See to Touch: Learning Tactile Dexterity through Visual Incentives

Authors: Irmak Guzey, Yinlong Dai, Ben Evans, Soumith Chintala and Lerrel Pinto, New York University and Meta AI

This repository includes the official implementation of TAVI. It includes online imitation learning (IL) algorithm used with implementations of offline IL, representation learning algorithms, RL agents, exploration and reward calculation modules. Our setup tackles 6 different dexterous manipulation tasks shown above and uses an Allegro hand with XELA sensors integration and Kinova arm as the hardware.

Demonstrations are collected through the Holo-Dex pipeline and they are public in this Google Drive link.

Getting started

The following assumes our current working directory is the root folder of this project repository; tested on Ubuntu 20.04 LTS (amd64).

Setting up the project environments

  • Install the project environment:
    conda env create --file=conda_env.yml
    This will create a conda environment with the name see_to_touch.
  • Activate the environment:
    conda activate see_to_touch
  • Install the see_to_touch package by using setup.py.
    pip install -e .
    This command should be done inside the conda environment. You can test if the project package has been installed correctly by running import see_to_touch from a python shell.
  • To enable logging, log in with a wandb account:
    wandb login

Downloading the demonstration dataset

As mentioned the task demonstrations are public in this Google Drive link. After compressing the .zip file 6 different demonstrations for each task can be reached through:


Depending on the downloaded location, data_path variable in the config of task files should be updated. (Currently for each task it is set to /see_to_touch/tasks/<task-name> as can be seen here).

Reproducing experiments

First you should activate the conda environment by running: conda activate see_to_touch.

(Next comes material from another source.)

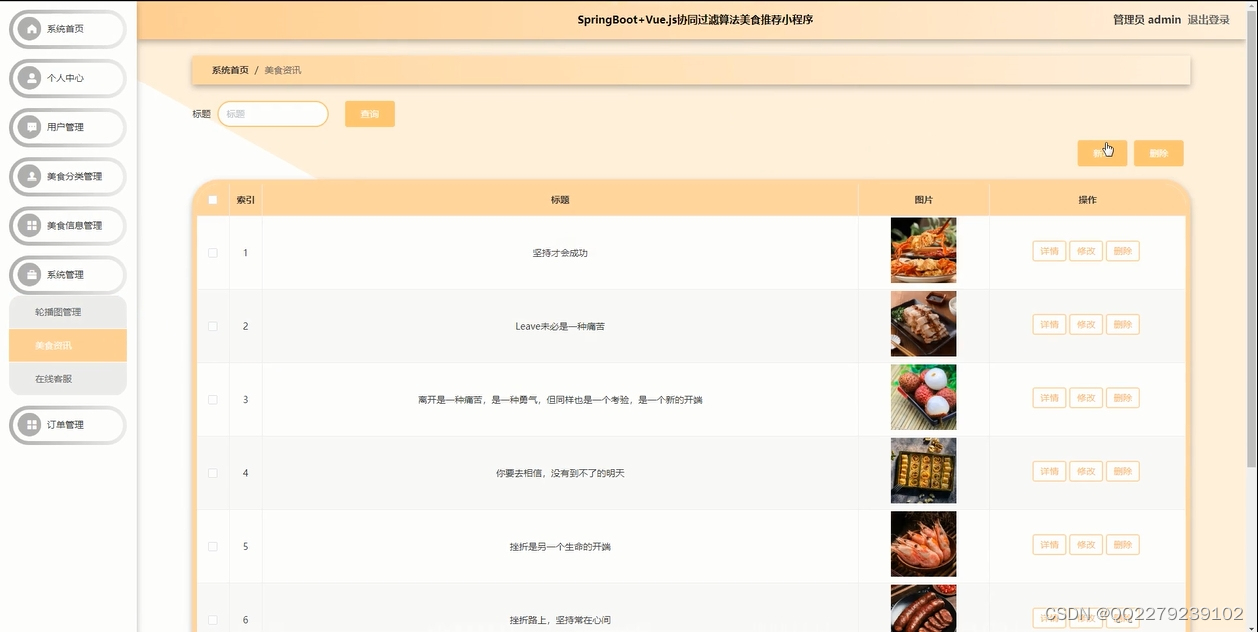The height and width of the screenshot is (632, 1258).
Task: Click the 查询 search button
Action: 370,113
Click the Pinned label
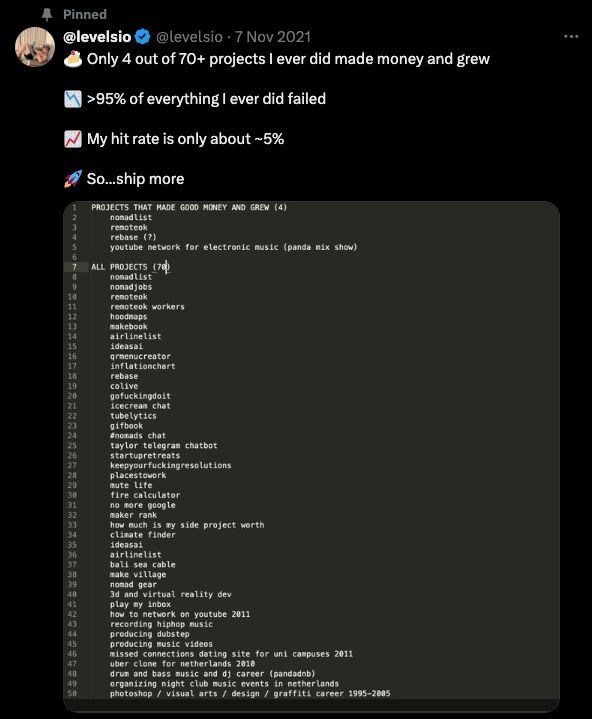The image size is (592, 719). (85, 15)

Before starting the training, each task data should be subsampled with respect to the total distance changed in the fingertips of the robot hand and the end effector position of the arm.

This can be done by running python preprocess.py. Necessary configurations should be made to the see_to_touch/configs/preprocess.yaml , such as the distances used for subsampling and which modalities (image, tactile, robot and etc.) to use in the system.

SSL Pretraining

TAVI uses a new self-supervised representation learning algorithm that utilizes the temporal change and the object / robot configuration from the demonstrations. It does this by combining an InfoNCE loss with positive pairs from nearby observations and the prediction loss of the state change between these observation.

These visual representations can be train by running:

python train.py encoder=temporal_ssl learner=temporal_ssl dataset=temporal_joint_diff_dataset data_dir=<task-data-path>

The model weights are saved under the hydra experiment created and should be used on the downstream online training.

We include the trainings of different visual representations mentioned in the paper as well. These can be trained by changing the encoder, learner and dataset variables of the see_to_touch/configs/train.yaml config file.

Downloading the tactile encoder weights

TAVI uses tactile encoders trained in T-Dex from play data. This encoder weights are public here. After downloading this folder, tactile_encoder folder path should be set as tactile_out_dir in see_to_touch/configs/train_online.yaml config file.

Online Imitation Learning

TAVI uses DrQv2 as the main reinforcement learning (RL) agent and the rewards are calculated using the optimal-transport calculation between the last frame of the demonstration and the last 10 frames of the robot trajectory.

We have different implementations of each of the module in our setup.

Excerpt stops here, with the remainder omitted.